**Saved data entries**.
------------------------------------

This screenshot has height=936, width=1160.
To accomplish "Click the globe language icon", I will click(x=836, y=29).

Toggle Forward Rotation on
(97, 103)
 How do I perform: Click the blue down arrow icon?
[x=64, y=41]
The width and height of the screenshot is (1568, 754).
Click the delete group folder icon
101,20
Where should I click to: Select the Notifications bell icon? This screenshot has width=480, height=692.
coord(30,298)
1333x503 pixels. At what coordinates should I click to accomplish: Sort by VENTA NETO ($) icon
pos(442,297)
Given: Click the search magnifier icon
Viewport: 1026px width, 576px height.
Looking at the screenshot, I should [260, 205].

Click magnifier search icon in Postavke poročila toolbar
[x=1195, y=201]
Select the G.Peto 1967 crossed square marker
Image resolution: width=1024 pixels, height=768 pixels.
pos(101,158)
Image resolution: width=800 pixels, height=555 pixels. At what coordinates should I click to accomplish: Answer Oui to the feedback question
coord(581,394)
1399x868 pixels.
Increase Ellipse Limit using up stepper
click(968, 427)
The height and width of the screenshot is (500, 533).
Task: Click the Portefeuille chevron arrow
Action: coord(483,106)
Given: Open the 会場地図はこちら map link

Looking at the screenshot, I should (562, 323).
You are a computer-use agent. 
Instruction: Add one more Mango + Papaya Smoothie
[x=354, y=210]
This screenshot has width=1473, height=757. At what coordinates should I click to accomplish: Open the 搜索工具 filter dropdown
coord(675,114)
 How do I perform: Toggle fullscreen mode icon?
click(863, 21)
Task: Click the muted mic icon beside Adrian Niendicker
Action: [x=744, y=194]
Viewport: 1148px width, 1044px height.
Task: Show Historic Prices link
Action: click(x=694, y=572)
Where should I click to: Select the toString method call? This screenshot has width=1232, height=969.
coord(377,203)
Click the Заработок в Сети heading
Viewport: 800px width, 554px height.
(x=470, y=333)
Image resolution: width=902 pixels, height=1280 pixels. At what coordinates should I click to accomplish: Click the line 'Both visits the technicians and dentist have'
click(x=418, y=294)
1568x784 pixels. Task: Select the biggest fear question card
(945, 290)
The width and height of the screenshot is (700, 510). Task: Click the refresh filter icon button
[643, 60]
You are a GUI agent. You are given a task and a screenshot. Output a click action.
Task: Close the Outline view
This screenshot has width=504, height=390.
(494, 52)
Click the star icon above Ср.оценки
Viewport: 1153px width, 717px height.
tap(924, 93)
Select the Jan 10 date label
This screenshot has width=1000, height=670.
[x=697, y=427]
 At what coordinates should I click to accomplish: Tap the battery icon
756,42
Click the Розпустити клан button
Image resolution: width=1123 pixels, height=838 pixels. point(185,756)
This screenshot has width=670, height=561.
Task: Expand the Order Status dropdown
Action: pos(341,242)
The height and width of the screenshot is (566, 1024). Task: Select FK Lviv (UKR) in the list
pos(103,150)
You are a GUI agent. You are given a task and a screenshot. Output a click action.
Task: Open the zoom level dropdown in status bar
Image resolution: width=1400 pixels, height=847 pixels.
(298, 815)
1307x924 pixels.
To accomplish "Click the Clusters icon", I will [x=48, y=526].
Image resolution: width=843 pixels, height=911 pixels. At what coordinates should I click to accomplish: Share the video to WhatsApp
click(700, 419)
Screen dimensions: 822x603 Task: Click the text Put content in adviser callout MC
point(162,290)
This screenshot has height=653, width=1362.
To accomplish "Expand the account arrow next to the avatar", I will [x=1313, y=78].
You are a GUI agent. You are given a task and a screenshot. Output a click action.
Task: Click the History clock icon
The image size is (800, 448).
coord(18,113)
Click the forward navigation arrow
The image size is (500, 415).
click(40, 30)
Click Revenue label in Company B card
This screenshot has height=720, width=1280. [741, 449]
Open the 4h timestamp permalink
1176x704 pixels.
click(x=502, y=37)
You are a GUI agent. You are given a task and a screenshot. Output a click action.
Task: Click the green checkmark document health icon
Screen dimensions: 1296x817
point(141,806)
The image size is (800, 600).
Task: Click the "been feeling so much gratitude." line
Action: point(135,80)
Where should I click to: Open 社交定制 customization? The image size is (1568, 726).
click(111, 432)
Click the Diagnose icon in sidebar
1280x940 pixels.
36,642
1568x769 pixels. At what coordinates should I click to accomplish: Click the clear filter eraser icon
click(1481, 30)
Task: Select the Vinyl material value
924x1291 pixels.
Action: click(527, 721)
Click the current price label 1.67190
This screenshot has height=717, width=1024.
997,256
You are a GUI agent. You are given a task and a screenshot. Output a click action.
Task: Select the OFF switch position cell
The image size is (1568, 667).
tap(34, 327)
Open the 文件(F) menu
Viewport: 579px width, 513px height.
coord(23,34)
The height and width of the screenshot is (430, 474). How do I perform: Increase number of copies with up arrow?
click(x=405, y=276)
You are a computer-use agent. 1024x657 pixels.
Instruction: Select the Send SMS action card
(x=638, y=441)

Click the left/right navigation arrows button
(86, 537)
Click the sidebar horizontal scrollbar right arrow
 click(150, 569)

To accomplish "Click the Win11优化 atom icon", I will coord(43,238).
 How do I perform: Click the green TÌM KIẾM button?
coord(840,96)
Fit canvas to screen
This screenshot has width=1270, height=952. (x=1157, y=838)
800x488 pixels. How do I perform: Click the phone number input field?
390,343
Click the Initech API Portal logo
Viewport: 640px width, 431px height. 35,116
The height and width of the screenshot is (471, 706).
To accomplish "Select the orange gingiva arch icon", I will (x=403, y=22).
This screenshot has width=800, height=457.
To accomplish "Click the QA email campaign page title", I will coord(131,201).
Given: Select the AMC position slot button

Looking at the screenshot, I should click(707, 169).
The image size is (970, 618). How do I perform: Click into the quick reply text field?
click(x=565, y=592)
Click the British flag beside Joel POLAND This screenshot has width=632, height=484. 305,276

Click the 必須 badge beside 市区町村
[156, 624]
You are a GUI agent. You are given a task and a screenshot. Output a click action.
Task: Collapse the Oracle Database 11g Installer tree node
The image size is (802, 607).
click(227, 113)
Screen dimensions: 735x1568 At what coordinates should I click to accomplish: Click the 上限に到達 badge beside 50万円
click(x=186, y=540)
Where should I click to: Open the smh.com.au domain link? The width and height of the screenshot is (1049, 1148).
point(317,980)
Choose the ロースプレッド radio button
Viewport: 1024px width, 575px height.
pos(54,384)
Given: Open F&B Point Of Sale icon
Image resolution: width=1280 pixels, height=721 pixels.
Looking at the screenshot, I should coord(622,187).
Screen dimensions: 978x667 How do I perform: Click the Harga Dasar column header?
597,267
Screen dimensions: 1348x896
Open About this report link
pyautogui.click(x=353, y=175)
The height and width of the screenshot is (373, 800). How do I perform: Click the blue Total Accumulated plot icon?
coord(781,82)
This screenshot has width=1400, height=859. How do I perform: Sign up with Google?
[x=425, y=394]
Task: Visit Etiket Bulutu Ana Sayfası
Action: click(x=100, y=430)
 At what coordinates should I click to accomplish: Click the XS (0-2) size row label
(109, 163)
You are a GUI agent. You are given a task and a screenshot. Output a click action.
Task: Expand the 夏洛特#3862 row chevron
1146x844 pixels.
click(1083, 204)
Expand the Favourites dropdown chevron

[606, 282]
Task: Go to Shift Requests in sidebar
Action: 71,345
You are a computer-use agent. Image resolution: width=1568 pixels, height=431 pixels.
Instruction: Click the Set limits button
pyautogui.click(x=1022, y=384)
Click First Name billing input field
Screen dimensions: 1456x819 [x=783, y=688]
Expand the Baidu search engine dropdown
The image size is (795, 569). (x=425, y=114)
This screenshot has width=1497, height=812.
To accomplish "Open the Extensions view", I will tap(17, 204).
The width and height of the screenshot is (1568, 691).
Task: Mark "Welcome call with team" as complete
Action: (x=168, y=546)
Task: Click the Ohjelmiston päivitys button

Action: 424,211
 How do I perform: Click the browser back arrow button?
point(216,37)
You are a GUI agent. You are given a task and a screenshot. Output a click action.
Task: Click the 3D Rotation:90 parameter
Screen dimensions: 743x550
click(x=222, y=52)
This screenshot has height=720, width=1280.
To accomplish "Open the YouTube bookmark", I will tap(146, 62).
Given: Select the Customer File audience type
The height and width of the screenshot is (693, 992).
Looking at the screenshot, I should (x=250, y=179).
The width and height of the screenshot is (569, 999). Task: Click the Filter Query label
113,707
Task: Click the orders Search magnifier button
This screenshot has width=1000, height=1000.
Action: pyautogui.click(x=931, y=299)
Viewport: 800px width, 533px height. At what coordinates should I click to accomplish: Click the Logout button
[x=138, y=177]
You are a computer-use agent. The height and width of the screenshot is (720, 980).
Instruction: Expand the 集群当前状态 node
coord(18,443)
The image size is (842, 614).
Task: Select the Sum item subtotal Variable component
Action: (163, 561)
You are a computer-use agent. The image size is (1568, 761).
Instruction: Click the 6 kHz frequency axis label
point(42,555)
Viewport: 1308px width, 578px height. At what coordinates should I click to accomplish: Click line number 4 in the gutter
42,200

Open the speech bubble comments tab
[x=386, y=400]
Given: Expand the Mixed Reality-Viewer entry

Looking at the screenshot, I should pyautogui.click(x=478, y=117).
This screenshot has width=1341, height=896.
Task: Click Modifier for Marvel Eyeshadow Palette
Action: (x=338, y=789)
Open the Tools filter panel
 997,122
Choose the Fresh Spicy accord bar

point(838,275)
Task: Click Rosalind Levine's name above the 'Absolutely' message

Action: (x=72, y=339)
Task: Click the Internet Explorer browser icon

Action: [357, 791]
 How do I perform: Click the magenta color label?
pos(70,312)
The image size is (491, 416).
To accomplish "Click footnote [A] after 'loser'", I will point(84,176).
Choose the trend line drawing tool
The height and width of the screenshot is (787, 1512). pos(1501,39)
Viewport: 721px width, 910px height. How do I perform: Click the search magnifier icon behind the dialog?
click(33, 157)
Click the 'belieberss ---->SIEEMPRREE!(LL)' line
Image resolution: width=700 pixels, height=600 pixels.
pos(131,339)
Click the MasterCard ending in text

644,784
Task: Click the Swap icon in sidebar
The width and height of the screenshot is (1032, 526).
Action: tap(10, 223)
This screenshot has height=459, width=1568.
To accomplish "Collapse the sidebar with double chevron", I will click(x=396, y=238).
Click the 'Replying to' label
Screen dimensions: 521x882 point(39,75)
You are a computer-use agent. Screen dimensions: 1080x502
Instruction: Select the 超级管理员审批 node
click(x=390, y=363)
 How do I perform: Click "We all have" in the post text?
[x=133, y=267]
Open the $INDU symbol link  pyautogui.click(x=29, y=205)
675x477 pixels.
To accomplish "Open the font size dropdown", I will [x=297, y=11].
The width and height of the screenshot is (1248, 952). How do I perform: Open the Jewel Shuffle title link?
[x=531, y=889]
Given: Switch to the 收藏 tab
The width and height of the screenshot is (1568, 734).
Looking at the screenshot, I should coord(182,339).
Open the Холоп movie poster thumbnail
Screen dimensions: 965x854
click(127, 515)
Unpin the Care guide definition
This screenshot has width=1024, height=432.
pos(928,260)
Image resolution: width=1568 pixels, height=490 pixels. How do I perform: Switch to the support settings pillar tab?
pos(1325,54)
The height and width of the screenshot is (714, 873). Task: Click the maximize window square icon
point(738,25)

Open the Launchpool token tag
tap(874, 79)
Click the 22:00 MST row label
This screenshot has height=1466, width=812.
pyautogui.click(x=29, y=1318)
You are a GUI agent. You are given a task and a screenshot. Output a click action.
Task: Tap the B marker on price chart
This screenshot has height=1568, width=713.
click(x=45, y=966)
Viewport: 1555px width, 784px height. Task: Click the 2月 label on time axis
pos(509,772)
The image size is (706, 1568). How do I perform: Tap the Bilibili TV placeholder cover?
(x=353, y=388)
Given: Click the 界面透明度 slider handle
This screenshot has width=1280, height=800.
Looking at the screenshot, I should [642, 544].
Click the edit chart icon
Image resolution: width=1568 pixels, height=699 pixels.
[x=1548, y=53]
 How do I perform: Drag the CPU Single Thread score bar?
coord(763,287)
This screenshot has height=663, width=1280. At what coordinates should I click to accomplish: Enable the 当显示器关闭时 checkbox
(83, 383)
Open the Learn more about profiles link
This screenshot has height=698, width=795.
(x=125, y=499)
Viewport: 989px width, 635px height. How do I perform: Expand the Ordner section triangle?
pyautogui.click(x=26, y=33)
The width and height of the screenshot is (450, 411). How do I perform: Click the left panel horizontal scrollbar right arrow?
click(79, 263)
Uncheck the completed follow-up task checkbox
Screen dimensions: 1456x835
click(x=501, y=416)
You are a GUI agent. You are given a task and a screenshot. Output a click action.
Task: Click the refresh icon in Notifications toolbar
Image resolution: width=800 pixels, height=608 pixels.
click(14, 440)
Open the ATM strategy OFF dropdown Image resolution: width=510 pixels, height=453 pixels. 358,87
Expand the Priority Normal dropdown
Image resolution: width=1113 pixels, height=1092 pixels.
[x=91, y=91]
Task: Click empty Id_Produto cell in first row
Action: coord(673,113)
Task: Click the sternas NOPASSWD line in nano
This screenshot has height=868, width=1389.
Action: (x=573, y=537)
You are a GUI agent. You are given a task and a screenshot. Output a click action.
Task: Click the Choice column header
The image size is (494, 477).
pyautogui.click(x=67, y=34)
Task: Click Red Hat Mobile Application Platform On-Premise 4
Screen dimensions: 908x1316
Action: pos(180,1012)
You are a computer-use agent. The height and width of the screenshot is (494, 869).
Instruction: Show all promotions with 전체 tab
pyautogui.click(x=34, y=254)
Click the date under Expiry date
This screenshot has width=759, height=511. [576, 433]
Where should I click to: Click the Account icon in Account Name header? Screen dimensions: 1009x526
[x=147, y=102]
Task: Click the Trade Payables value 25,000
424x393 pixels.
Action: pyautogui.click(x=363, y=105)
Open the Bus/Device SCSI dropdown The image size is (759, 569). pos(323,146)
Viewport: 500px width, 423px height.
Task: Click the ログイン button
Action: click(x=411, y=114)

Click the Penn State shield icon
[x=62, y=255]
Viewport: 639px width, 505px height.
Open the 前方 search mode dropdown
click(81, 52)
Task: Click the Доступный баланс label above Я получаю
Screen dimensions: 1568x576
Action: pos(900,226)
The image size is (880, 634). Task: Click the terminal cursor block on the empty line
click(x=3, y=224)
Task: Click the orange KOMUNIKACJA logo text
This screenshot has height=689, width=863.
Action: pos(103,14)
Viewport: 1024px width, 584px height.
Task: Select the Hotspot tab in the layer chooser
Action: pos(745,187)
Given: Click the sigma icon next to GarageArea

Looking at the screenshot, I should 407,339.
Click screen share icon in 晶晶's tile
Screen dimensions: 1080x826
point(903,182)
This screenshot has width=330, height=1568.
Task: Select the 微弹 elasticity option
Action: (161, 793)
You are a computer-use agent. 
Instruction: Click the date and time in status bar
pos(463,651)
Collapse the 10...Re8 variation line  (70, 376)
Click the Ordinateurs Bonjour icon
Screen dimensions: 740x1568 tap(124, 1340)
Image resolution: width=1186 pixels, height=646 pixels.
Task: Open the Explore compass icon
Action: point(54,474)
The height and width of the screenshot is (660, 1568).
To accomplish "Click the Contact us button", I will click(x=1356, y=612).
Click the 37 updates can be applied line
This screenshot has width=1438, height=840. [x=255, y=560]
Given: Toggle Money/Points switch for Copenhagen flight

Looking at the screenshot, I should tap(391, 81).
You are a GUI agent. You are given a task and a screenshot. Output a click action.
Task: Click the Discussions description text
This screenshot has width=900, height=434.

------------------------------------

Within the entries, count the lines that contain the word "computer". Give that number and no more.

**Written answer**.
8